Engineering RAS - Next bits

So Harsh recently asked me these questions I'd like to answer through this blog.

"We ran several security, stress, performance, and scalability tests on the portal" - How? Tools and ideas? just curious on quantifiable analysis of old vs new artitecture design. Also how did you incorporate spike testing? This most probably would be the most important thing to test as when placement season arrives, a lot of users will come.

So, there can are a ton of tools out there which give you reasonable metrics to compare old and new APIs, some of them could be as simple as cURL. Another one is by Grafana called k6, lets you load test and see how the responses come out to be. As for metrics, simple numbers like API Respolution time, number of requests handled per secons, size of the backend image, failover mechanisms, etc. were some things we were particularly curious about. Also it was microservice based so we tried to chunk out all heavy components as separate entities and tested those out.

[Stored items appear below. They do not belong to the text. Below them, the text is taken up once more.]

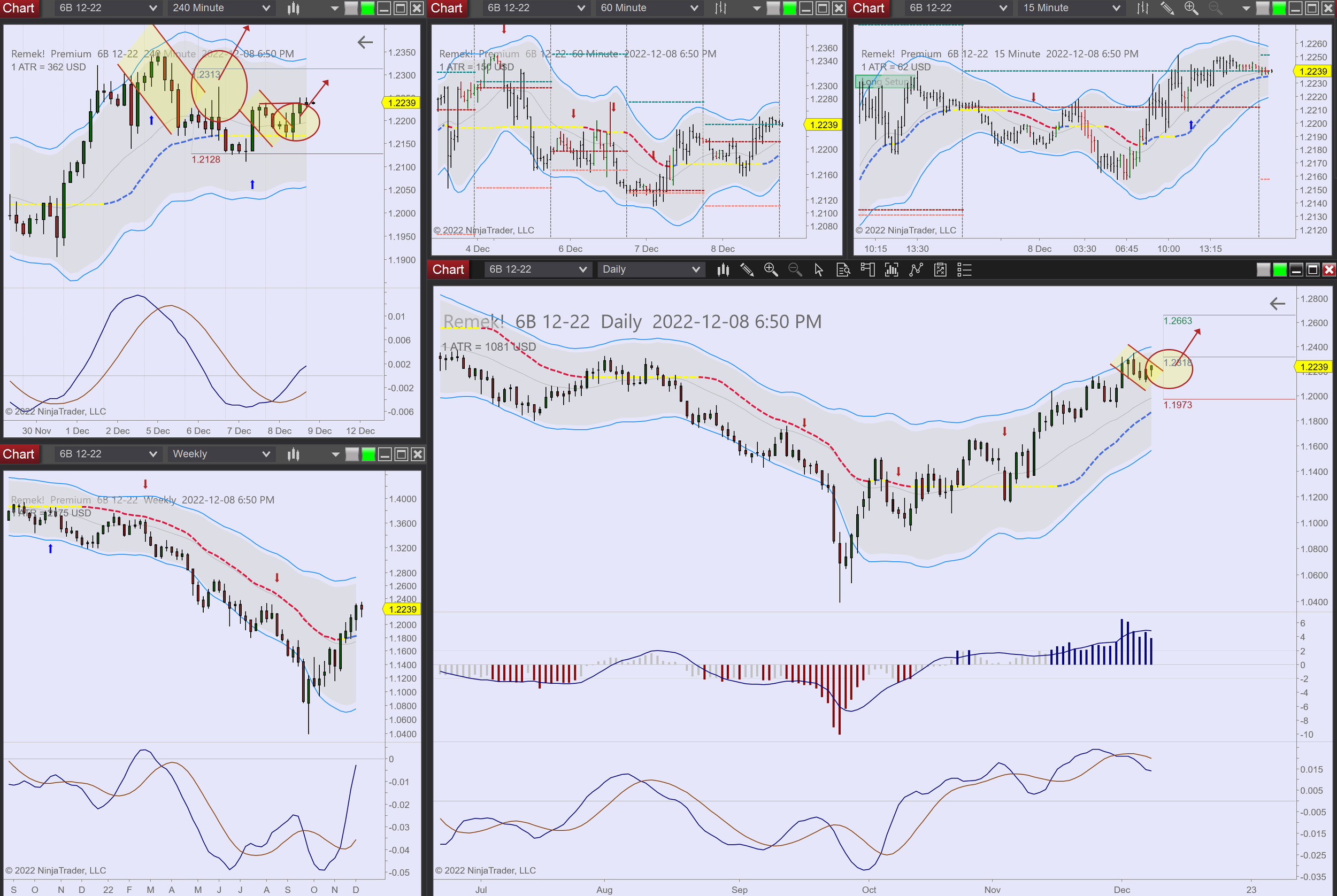Click the cursor pointer tool on Daily chart
Viewport: 1337px width, 896px height.
[x=819, y=270]
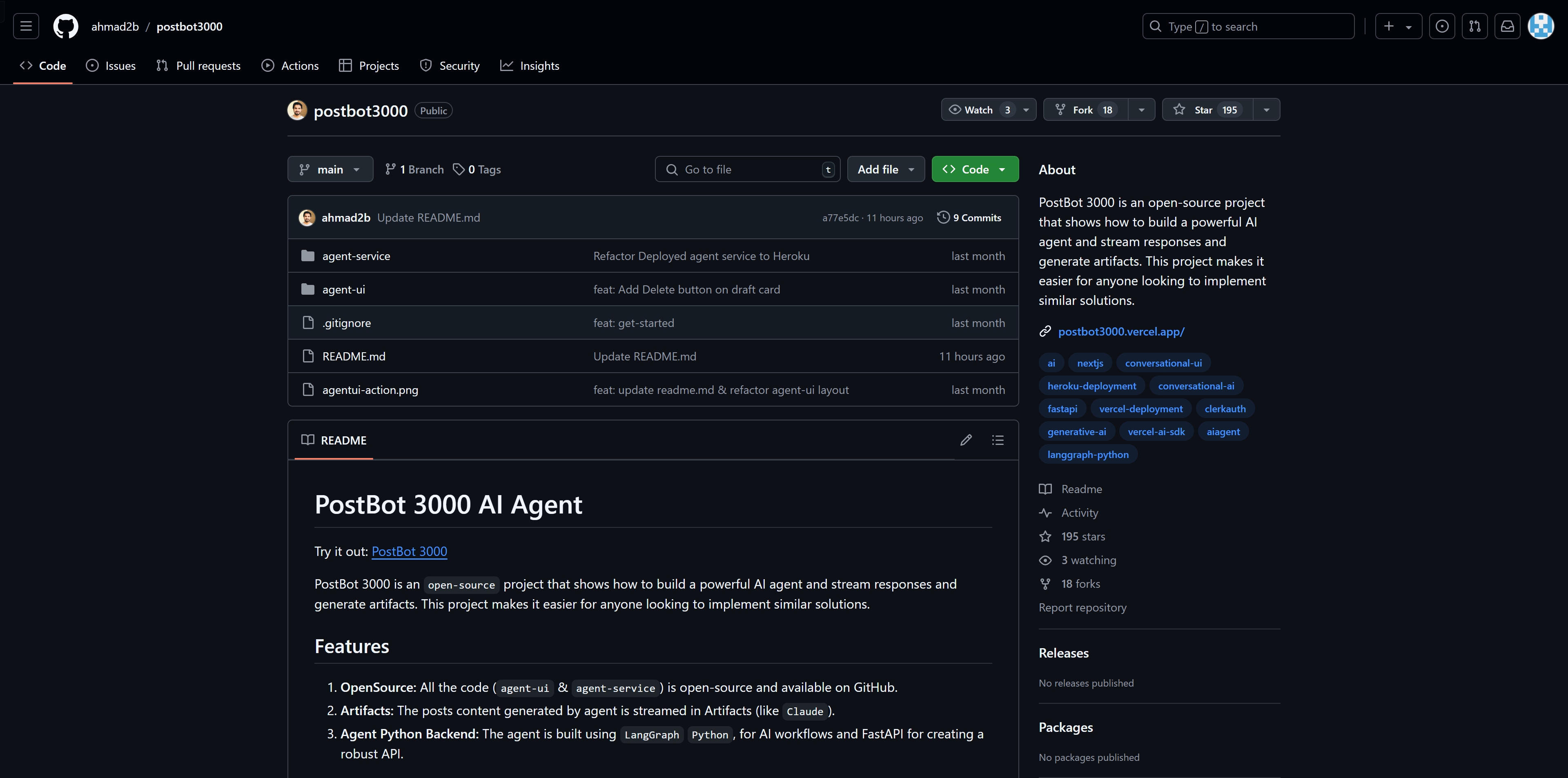The width and height of the screenshot is (1568, 778).
Task: Expand the green Code dropdown button
Action: coord(975,169)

Why using SQL? "A very neat way to convert an obvious looking NoSQL looking model to a relational one"

SQL simply works. It works faster than you'd expect. Thanks to Harshit for making me realise that. For more details take a look at SQL performance tuning.

Also when the spike comes, how are you tackling the dynamic deadlines in goroutines? Retry mechanisms, buffer times? How did you monitor the chain of calls in the context-based model?

Did not particularly understand what you mean by "dynamic deadlines in goroutines" but yeah we have retry mechanisms for all the services, buffer time, not so much but the lost actions are just rescheduled. For monitoring, we log a lot of actions which helps, although a file based log system sucks tbh. Also there are a few tools to process such file based log, both for golang and nginx so there's that. We also monitor the docker containers log via a web interface.

Can you please breakdown the costs - "This saved us around 30,000 INR per year"

We would've needed S3 otherwise which would've been a recurring cost. It was super simplified to storing it on our machines and keeping a map of some sort (with caching).

"It is a standard to use all the exposed ports of the backend in the VM first and then proxy the ports on the VM via Nginx" - why is this best practice? just so that the size of docker image reduces!! Your approach seems to be more common sense to me!

Yeah made sense to us to ngl. But communications and real decluttering and a lot of complexities are associated with that. I mean we still fail with a single container failure.

Why implementing custom auth using jwt, why not using auth solutions of nextjs?

Auth solutions are not really that flexible and JWT just makes sense if we're writing a backend for ourselves anyway. Also I am not sure if the Next.js based auth that you mention is totally free.

Finally on endnotes, some of the other real concerns were to maintain queues for emails, cleaning random old OTPs, notification on failure, reverting a lot of database actions (like finding inverse of a function), etc. Some of them has been looked into, hoping that this year's team can also sort a few other issue available here for everyone to view and contribute to.